La Ferme du Mont d'Or s'apprête donc à rejoindre la coopérative. Pour se lancer, Emmanuel a lancé un projet de financement participatif pour investir dans des plants, du matériel et de la main d'oeuvre. Suivant les conseils de Didier, une première expérience va être réalisée sur un demi-hectare de la ferme. "Si la culture est bien conduite, ça peut être vite rentable, mais les erreurs coûtent chères", explique Didier, "une mauvaise implantation et ce qu’on a semé peut tourner au cauchemar avec des faibles rendements pour beaucoup d’heures de main d’œuvre pour en tirer quelque chose. Mais, en gros, l’idée pour nous, c’est qu’un hectare de thym égale dix hectares de blé".

A la mi-mai, Emmanuel va donc apprendre un nouveau métier. Rien à voir avec ses grandes parcelles de blé ou d'épeautre. "C’est une expérimentation parce qu’il faut voir si ça nous plaît. Il y a des paysans qui ne vont pas avoir cette fibre où on revient à un travail plus fin du sol avec du désherbage manuel, ce qu’on n’a plus du tout quand on est en grandes cultures". Reste que ce thym pourrait bien donner un nouvel élan à la ferme du Thou.

Une filière certifiée "équitable"

Car la vie étant bien faite, l'agglomération rochelaise héberge, comme on le sait, un des poids lourd français des produits alimentaires et de la cosmétique bio, le groupe Léa Nature. Avec un chiffre d'affaire qui frise le demi-milliard d'euros, la success story de Charles Kloboukoff, son créateur, s'est écrite sur la base d'un crédo résolument tourné vers la responsabilité citoyenne et environnementale. Alors forcément, ces originaux qui avaient décidé de planter du thym en Charente-Maritime, c'était comme une aubaine pour l'entreprise.
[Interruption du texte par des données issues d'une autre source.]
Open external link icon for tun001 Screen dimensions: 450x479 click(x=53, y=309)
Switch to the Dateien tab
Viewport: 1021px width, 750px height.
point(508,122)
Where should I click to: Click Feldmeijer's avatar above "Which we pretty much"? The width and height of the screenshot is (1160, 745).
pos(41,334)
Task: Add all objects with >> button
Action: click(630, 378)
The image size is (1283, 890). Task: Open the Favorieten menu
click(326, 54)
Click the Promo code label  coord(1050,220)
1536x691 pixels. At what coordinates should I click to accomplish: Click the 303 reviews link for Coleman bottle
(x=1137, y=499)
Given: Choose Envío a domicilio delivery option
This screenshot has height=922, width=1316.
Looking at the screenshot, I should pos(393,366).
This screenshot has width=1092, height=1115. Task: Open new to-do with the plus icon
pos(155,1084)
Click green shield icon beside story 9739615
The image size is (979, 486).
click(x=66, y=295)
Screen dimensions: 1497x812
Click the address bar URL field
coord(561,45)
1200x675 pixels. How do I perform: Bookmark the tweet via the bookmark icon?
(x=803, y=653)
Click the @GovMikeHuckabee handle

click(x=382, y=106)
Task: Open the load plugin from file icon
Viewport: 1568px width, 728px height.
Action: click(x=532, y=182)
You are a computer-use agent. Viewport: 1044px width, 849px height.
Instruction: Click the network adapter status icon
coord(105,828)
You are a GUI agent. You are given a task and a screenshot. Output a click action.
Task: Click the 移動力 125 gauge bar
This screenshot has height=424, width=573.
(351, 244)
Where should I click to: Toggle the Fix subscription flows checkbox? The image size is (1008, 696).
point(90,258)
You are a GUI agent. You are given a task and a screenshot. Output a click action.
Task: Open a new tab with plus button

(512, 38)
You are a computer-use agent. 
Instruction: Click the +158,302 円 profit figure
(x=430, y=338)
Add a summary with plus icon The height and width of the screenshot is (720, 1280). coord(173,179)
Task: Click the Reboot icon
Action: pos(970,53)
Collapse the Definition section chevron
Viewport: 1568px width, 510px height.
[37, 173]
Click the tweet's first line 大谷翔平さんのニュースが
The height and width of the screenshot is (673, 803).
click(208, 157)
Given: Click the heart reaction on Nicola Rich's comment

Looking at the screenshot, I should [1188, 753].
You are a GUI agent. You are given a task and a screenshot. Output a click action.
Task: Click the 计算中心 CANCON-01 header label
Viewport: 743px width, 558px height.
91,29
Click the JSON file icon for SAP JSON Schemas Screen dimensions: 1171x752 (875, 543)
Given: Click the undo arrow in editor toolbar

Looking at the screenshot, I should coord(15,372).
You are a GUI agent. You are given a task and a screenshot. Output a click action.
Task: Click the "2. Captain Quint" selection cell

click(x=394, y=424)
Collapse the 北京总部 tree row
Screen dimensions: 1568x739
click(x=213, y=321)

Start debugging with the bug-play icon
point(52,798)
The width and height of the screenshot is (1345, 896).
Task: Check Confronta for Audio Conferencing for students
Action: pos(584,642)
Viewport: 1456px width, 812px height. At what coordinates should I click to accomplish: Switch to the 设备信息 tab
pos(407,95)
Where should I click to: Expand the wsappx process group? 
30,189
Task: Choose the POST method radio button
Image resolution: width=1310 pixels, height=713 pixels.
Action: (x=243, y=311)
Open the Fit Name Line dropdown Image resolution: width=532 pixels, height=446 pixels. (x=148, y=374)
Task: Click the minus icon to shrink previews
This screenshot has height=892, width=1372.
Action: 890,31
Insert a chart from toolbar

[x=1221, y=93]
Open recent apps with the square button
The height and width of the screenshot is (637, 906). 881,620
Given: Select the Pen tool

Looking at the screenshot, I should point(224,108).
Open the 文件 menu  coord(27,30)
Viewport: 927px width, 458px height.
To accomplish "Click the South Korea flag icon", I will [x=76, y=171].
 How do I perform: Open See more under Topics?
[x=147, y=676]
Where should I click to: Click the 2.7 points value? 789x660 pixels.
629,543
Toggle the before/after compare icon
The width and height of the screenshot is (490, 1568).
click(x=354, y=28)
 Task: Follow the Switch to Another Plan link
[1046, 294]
"C’était une bonne relocalisation. Historiquement, notre thym venait essentiellement de Pologne", nous explique Stéphanie Gallais, responsable des approvisionnements pour le groupe Léa Nature, "et sur le réseau grande et moyenne surface, c’est un marché en croissance". Les perspectives d'avenir sont donc plutôt bonnes pour nos producteurs de thym charentais. 

"Nos concurrents commencent à venir sur le bio donc, depuis un an, on est passé sur une référence « bio éthique »", poursuit Stéphanie Gallais, "on a donc certifié notre filière de thym en équitable pour garder notre avance. On assure un revenu aux producteurs de Biolopam qui est validé par un organisme tiers. Ça ne change pas beaucoup parce qu'on les payait déjà très « justement », mais on a aussi signé un contrat sur trois ans  pour qu’ils puissent avoir plus de visibilité et anticiper leur production".

La Charente-Maritime risque donc bien de rester, pour quelques années encore, le premier producteur de thym bio origine France du pays. "L’idée, c’est de rester en hyper local pour des questions de gestion logistique. On est plutôt dans la logique d’insérer naturellement nos volumes sur le marché pour ne pas avoir de coûts commerciaux", conclue Didier Dorin, "on ne va pas se payer des stands sur des salons internationaux. On prend le risque éventuel de perdre des opportunités ou même de se faire doubler par la concurrence, mais pour l’instant on répond juste à la demande et ça nous va comme ça".

A la ferme du Mont d'or, on prévoit donc d'ores et déjà d'agrandir la première parcelle de thym et pourquoi pas à l'avenir, comme les autres membres de la coopérative, se lancer dans la verveine ou l'origan. Il ne manquera plus que la douce musique des grillons pour que la campagne rochelaise prenne définitivement des airs de garrigue.